What is more amazing is the glaring apprehensiveness and inconsistency demonstrated by the party in its bid to address political issues.
For the past one year, the largest opposition party had shown some apparition for anything related to China, to the extent that political observers are beginning to wonder why the sudden change in posture, barely two years after leaving office.
The seeming abhorrence became most evident after the Vice President, Dr. Mahamadu Bawumia, returned from that country with a $15 billion Marshal Plan package for some twenty categories of investments spanning the mining, industrial and railway sectors.
In addition to the package were grants intended to acquire 500 vehicles for the police, equipment for the Armed Forces, patrol boats for the Ghana Navy, construction of a new Accra Psychiatric Hospital, reconstruction and rehabilitation of 8,286 collapsing classrooms, ten industrial parks in 10 regions, among others.
The opposition party, in an apparent fright, did not only rubbish the deal by questioning the appropriateness of the facility, but also wrote to the IMF and World Bank to complain about part of our financial dealings with China.
They then attacked the Kelni-GVG deal and also described the $50 billion Century bond announced after President Akufo-Addo’s recent trip to China as a disguised colonization ploy.
Interestingly, however, the NDC seemed to have so soon forgotten how, led by John Mahama in 2009, the party knelt before the same Chinese for a much lesser loan under a certain STX loan intended for the construction of some imaginary affordable houses.
But just as reality was dawning on them that attacking the Chinese wouldn’t wash, the party leadership quickly turned its gun on Dr.
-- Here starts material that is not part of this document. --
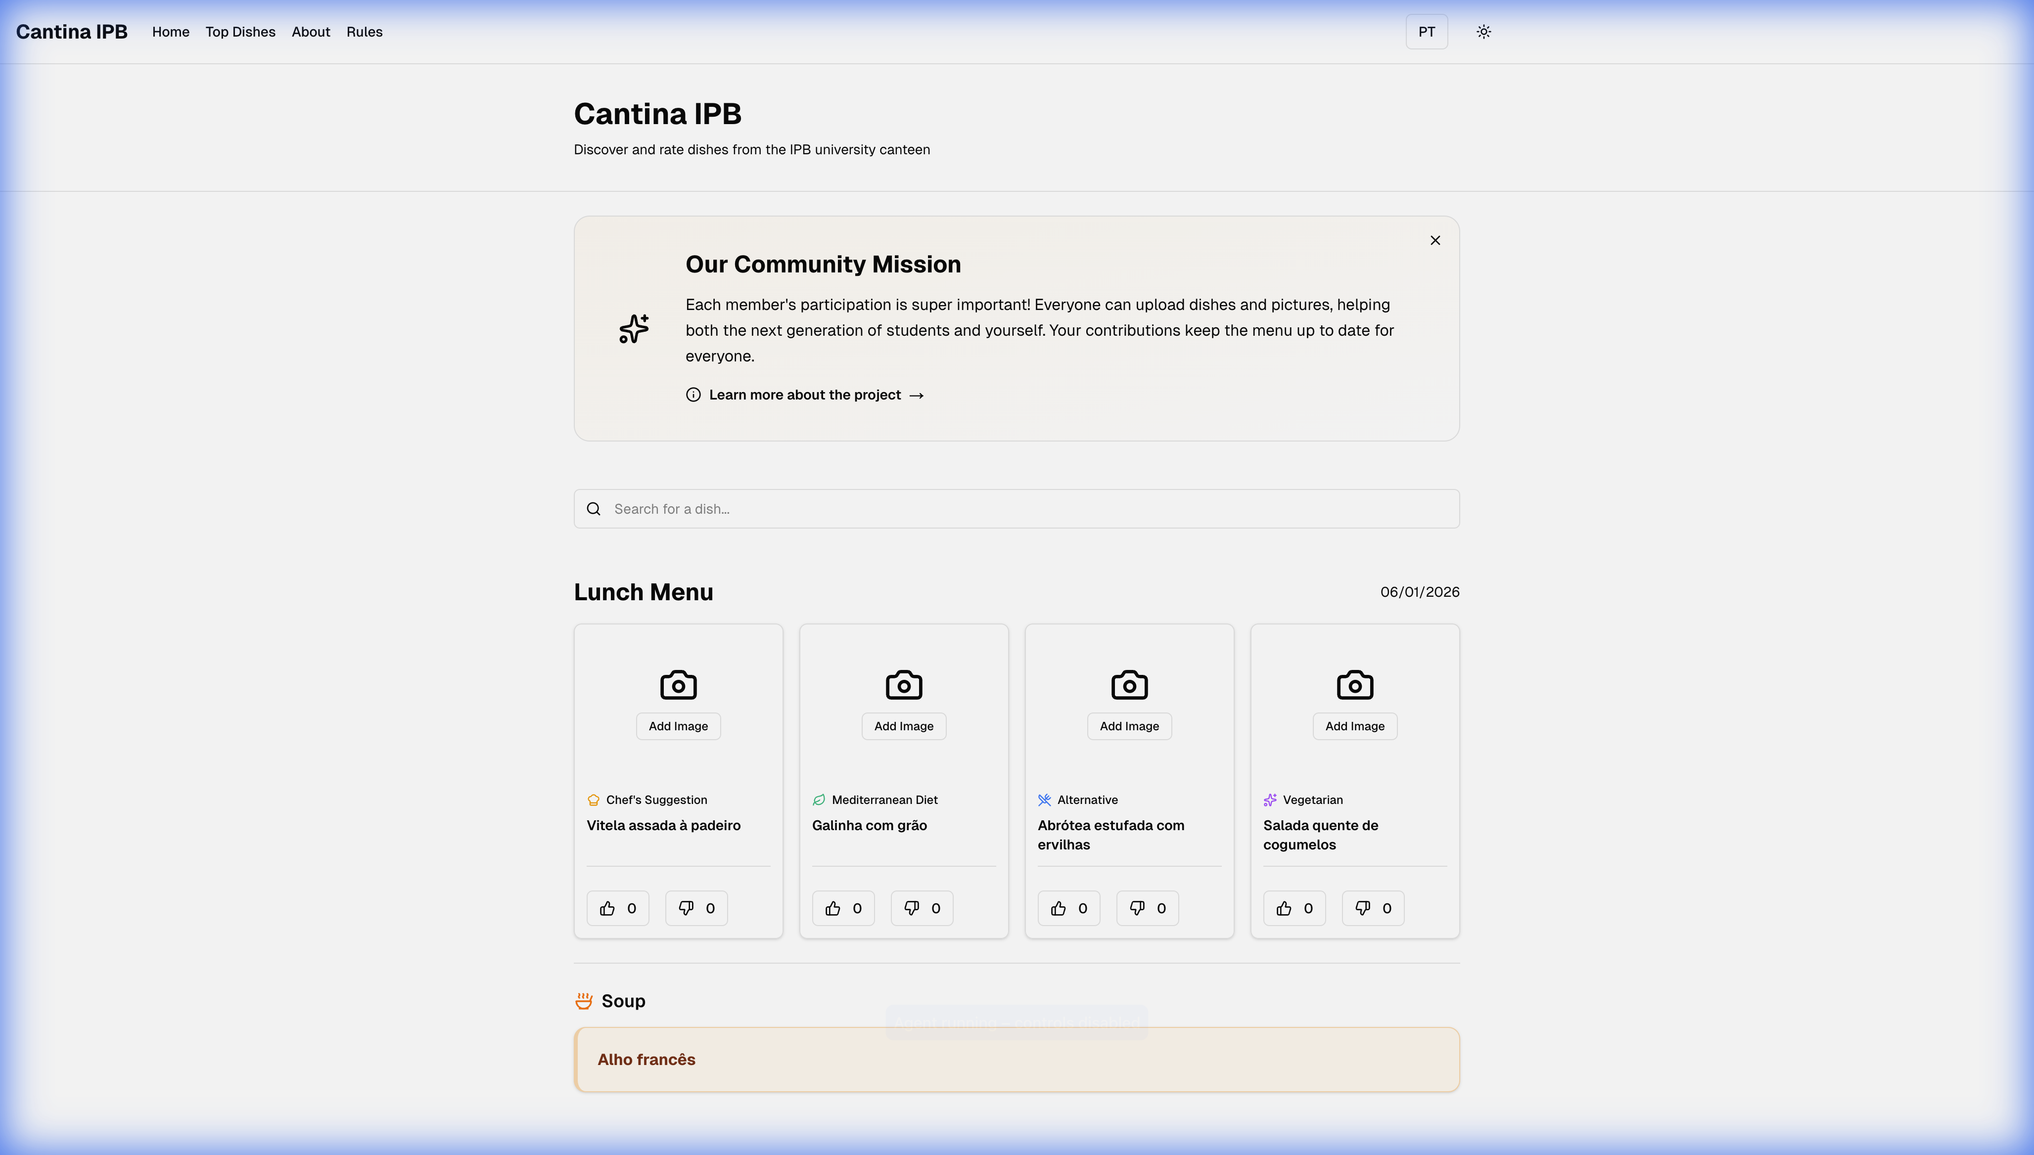Click camera icon on Galinha com grão card

point(903,685)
Bawumia, the man whose economic wizardry, they fear, could overhaul the stagnant economy, elevate Ghana’s international image to its highest plane ever, and keep them (NDC) perpetually in opposition.
Seeing him as a mortal threat, no day had passed in the last three months without venomous invectives being poured on his person and his family by NDC communicators.
Even when the issues being discussed on radio or television had nothing to do with Bawumia, NDC panelists would seize the opportunity to attack the Vice President.
From John Dramani Mahama, through Koku Anyidoho, to Joshua Hamidu Akamba, the writing seems clear on the wall that people in the NDC are having sleepless nights.
As unproductive as the attacks on China, THE PUBLISHER thinks the unprovoked assaults on the Vice President would not garner the NDC any political currency.
Having performed so abysmally in the 2016 general elections, we think this is the most appropriate time for Mahama and his boys to put their house in order and stop wasting precious political bullets on Bawumia.
Regarding the coming of the Chinese, let the NDC come to terms with the undisputable fact that China is the world’s factory, and there’s nothing anyone can do about it.
When in power, Mahama chose the path to Dubai, so if today the NPP decides to go to China, so be it.
Finally, we call on the NDC leaders to rather gird their loins and start learning Mandarin because it is the New World Order.